Blair knew little about America. He had visited the United States just once previously, in 1982, when he traveled to Tennessee to represent a client in a legal dispute. Blair and Brown were regarded as too junior to be granted an audience with the incumbent American president, but they were introduced to a number of key Clinton aides who were important to Clinton’s successful election. Brown and Blair were struck by the similarities in what Clinton had achieved in broadening the appeal of the Democrats in the United States with what they needed to do to revive their own party in Britain. Under Clinton, the Democrats had sought to move away from their reputation as the party of tax and spend
and as being soft on core issues such as welfare, crime, and defense. Blair understood that Clinton’s appeal to what he called the forgotten middle class
could be replicated in Britain. Labour needed to reassert its reputation for fiscal probity and social responsibility if it was to stand any chance of gaining power. Apart from policy issues, the other important lesson that Blair learned from Clinton’s electoral success was the need for his party to display unity and discipline. This meant being aided by a highly sophisticated operation to deal with the demands of the twenty-four-hour cycle of the international news media.
By the time Blair and Clinton met, Blair had adopted many of Clinton’s policies and strategies, to the extent of rebranding his party as New Labour, a direct imitation of Clinton’s New Democrats. Blair’s open admiration for Clinton was reciprocated, and in April 1996, Blair was invited to Washington, where he received the warmest reception granted to a British opposition leader since Winston Churchill made his famous iron curtain
speech in 1946. At a dinner held at the British Embassy, Blair charmed the assembled guests with his self-assuredness and charisma. The next day, he was given an hour with Clinton in the Oval Office. The New York Times reported that Clinton welcomed Blair to the White House with the kind of exuberance (and the attendant flood of words) that he seldom lavished on overseas guests.
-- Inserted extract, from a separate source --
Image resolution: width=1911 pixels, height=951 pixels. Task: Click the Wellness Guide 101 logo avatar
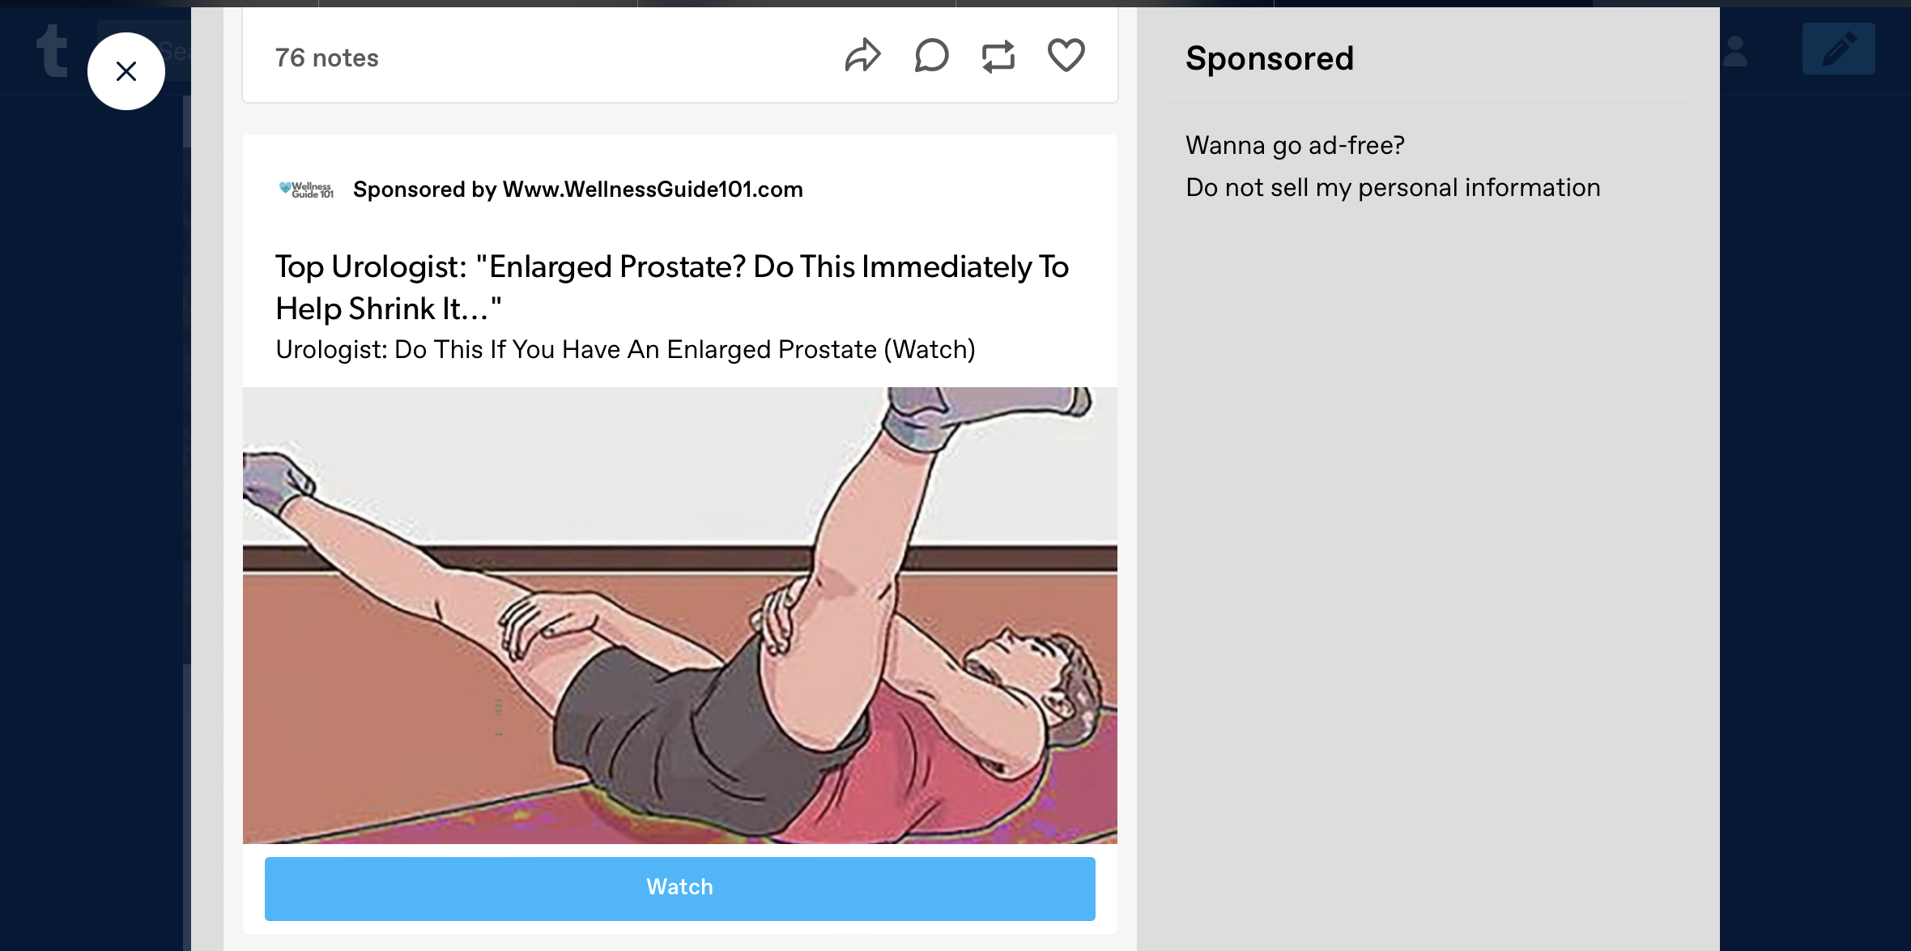click(x=306, y=190)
⁶ Blair and Clinton spent more than an hour discussing issues that mainly related to Blair’s election campaign—such as the problems of financing welfare reform without raising taxes, and the continuing attempts to find a peaceful settlement in Northern Ireland. They hit it off straight away,
said one of Blair’s aides who accompanied him on the trip. They shared a lot of common ground, and there was a lot of mutual admiration. There was also a meeting of minds on the big political issues.
⁷
It was not just Clinton whom Blair charmed during the visit. In a whirlwind forty-eight hours of meetings in Washington and New York, he met the UN secretary-general Boutros Boutros-Ghali and chairman of the Federal Reserve Alan Greenspan, spoke in New York at a breakfast meeting hosted by Henry Kissinger, and addressed the New York Chamber of Commerce, where he assured the audience that his pro-European outlook would not get in the way of his respect for the Atlantic alliance. He consolidated his profile with the American media by addressing the National Press Club and by giving interviews to the major American television networks. He also had a private meeting with Hillary Clinton that was organized by Sidney Blumenthal, a key Clinton aide who was already billing Blair as Britain’s new prime minister. The first lady and Blair spent thirty minutes discussing politics and public policy in their respective countries. She later wrote: I instantly felt a connection.
⁸
Clinton’s open support and encouragement for Blair certainly did the Labour leader’s election prospects no harm, and the next time the two men met was after Blair had secured his landslide election victory. But Blair’s relationship with Clinton at this stage was very much confined to learning how to turn the American president’s proven electoral success to his own advantage. It did not go unnoticed by seasoned Washington observers and Clinton’s political opponents that Blair’s primary focus was almost exclusively the campaign and election issues rather than the nitty-gritty of policy, particularly foreign policy.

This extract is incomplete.